Nella fattispecie in esame, la Corte d’Appello di Reggio Calabria ha motivato il proprio convincimento evidenziando che: a) la V. era affetta da sindrome di alcolismo che la rendeva aggressiva nei confronti di chiunque si frapponesse fra lei ed il disperato ed autolesivo bisogno; b) era risultato acclarato il verificarsi di episodi di forte tensione, sfociati in liti, e scatti d’ira incontrollati; c) il marito della V. aveva riferito l’episodio della lite sfociata nel lancio di coltelli della V. contro i figli che aveva causato forte preoccupazione per la salute di questi ultimi; e) l’esame "ex ante" del comportamento della V. nella sua specificità, pur non conducendo ad ipotesi di reato – con la conseguente sentenza di proscioglimento (essendo stata esclusa la continuità del comportamento diretto ad umiliare i familiari, quanto al reato di maltrattamenti, ed ai sensi dell’art. 530 c.p.p., comma 2 quanto al reato di cui al capo B) dell’imputazione) – aveva posto la V. stessa in una obiettiva situazione di gravità indiziaria legittimante l’emissione della misura custodiate.

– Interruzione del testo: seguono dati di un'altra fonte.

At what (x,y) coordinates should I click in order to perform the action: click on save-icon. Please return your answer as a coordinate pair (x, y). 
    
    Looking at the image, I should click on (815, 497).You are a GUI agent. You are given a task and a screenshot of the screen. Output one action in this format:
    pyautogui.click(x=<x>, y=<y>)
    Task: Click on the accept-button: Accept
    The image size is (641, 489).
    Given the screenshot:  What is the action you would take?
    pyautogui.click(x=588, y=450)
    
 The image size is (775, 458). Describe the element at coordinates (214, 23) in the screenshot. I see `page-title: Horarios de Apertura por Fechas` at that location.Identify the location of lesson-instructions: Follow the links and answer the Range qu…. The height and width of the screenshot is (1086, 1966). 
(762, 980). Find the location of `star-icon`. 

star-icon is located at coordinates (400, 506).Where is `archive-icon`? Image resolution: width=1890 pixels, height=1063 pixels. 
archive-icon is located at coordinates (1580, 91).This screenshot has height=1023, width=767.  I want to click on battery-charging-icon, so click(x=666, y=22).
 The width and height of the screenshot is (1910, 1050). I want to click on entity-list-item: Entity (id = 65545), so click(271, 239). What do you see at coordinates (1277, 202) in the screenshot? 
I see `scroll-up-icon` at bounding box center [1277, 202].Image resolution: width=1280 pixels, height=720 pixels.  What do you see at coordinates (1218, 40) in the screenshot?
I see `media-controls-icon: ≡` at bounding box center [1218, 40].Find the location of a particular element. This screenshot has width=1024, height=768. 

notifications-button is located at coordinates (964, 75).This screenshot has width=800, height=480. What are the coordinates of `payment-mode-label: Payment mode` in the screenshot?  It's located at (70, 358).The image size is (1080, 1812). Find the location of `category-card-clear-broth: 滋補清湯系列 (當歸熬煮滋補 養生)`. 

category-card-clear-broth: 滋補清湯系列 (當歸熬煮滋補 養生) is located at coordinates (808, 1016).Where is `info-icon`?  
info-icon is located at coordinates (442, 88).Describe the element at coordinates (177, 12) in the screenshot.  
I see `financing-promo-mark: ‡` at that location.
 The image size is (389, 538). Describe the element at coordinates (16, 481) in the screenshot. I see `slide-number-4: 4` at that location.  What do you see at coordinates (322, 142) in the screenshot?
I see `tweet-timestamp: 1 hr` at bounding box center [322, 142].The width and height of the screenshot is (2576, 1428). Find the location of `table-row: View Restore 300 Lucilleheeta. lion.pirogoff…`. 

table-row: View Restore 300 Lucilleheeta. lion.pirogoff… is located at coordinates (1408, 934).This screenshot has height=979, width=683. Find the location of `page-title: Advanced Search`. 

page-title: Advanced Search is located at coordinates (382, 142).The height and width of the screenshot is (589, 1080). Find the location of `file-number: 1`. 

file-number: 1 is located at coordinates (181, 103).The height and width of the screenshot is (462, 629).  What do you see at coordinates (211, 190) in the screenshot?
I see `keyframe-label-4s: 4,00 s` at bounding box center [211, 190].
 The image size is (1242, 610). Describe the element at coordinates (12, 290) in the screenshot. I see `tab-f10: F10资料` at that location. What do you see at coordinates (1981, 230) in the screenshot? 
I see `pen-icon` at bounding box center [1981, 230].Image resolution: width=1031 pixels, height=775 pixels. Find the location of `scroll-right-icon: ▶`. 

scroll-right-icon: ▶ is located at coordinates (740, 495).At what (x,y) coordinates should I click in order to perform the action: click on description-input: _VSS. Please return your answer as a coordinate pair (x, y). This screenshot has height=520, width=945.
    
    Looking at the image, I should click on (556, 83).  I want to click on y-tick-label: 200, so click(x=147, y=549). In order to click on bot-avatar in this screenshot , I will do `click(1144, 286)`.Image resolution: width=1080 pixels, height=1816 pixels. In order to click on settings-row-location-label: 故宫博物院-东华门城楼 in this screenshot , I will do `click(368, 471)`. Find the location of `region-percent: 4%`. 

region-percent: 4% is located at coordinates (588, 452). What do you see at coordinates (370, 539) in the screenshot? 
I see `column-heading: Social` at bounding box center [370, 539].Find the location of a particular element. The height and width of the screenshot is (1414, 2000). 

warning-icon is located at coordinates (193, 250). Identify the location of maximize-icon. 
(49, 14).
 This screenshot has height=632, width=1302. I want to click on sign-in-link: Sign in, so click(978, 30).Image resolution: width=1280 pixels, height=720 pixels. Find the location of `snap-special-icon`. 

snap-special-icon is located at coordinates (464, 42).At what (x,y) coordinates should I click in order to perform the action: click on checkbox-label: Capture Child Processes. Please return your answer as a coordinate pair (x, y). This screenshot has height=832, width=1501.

Secondo i principi elaborati ed affermati nell’ambito della giurisprudenza di questa Suprema Corte, nei procedimenti per la riparazione per l’ingiusta detenzione, in forza della norma di cui all’art. 646 c.p.p., secondo capoverso, – da ritenersi applicabile per il richiamo contenuto nell’art. 315 c.p.p., comma 3 – la cognizione della Corte di Cassazione deve intendersi limitata alla sola legittimità del provvedimento impugnato, ovviamente anche sotto l’aspetto della congruità e logicità della motivazione, e non al merito. E, per quel che concerne la verifica dei presupposti e delle condizioni richieste perchè sussista in concreto il diritto all’equa riparazione – in particolare, l’assenza del dolo o della colpa grave dell’interessato nella produzione dell’evento restrittivo della libertà personale – le Sezioni Unite della Corte di Cassazione, con la sentenza N. 43 del 13/12/1995-9/2/1996, hanno enunciato il principio di diritto secondo cui la Corte territoriale deve procedere ad autonoma valutazione delle risultanze processuali rispetto al giudice penale. Nella fattispecie in esame, la Corte d’Appello di Reggio Calabria, come detto, ha motivato il proprio convincimento attraverso un adeguato percorso argomentativo con le considerazioni sopra sinteticamente ricordate; orbene appare all’evidenza che trattasi di un "iter" motivazionale assolutamente incensurabile in quanto caratterizzato da argomentazioni pienamente rispondenti a criteri di logicità ed adeguatezza, nonchè in sintonia con i principi enunciati da questa Corte in tema di dolo e colpa grave quali condizioni ostative al diritto all’equa riparazione: si ha colpa grave allorquando il soggetto sia venuto meno all’osservanza di un dovere obiettivo di diligenza, con possibilità di prevedere che, non rispettando una regola precauzionale, venendo meno all’osservanza del dovere di diligenza, si sarebbe verificato l’evento "detenzione" (cfr., fra le tante: Sez. 4, n. 3912/96 – cc. 29/11/95 – RV. 204286;

Sez. 4, n. 596/96, RV. 204624); la sinergia, sulla custodia cautelare, del comportamento dell’istante può riguardare "sia il momento genetico che quello del permanere della misura restrittiva"(così, "ex plurimis", Sez. 4, n. 963/92, RV. 191834). Al rigetto del ricorso segue, per legge, la condanna della ricorrente al pagamento delle spese processuali.

P.Q.M.

Rigetta il ricorso e condanna la ricorrente al pagamento delle spese processuali.